-- Instructions to follow --
Gather up every line from the entries below that uses the word "chevron".

★ ★ ★ ★ ★

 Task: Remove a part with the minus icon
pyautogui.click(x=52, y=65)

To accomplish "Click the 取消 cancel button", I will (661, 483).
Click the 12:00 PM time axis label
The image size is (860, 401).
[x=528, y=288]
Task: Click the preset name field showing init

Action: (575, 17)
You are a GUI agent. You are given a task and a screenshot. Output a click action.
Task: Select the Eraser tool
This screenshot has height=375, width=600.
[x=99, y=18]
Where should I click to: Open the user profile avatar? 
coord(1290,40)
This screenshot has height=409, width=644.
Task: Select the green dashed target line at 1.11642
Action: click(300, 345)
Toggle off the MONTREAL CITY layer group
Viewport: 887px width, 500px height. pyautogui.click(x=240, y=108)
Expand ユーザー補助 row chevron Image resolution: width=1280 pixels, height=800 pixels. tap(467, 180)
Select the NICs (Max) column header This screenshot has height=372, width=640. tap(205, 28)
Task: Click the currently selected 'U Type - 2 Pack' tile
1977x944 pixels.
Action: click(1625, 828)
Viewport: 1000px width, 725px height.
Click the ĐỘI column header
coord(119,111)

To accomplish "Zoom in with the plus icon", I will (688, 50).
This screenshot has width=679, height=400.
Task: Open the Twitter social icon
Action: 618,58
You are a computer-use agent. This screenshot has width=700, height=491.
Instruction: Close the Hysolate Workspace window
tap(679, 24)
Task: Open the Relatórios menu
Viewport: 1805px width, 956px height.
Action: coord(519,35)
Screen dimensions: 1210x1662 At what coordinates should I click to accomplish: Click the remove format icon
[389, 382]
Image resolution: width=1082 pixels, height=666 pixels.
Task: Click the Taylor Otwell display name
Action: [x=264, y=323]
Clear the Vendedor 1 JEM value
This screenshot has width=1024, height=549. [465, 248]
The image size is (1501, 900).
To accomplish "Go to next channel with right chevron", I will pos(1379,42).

★ ★ ★ ★ ★

-- Expected output --
Expand ユーザー補助 row chevron Image resolution: width=1280 pixels, height=800 pixels. tap(467, 180)
To accomplish "Go to next channel with right chevron", I will pos(1379,42).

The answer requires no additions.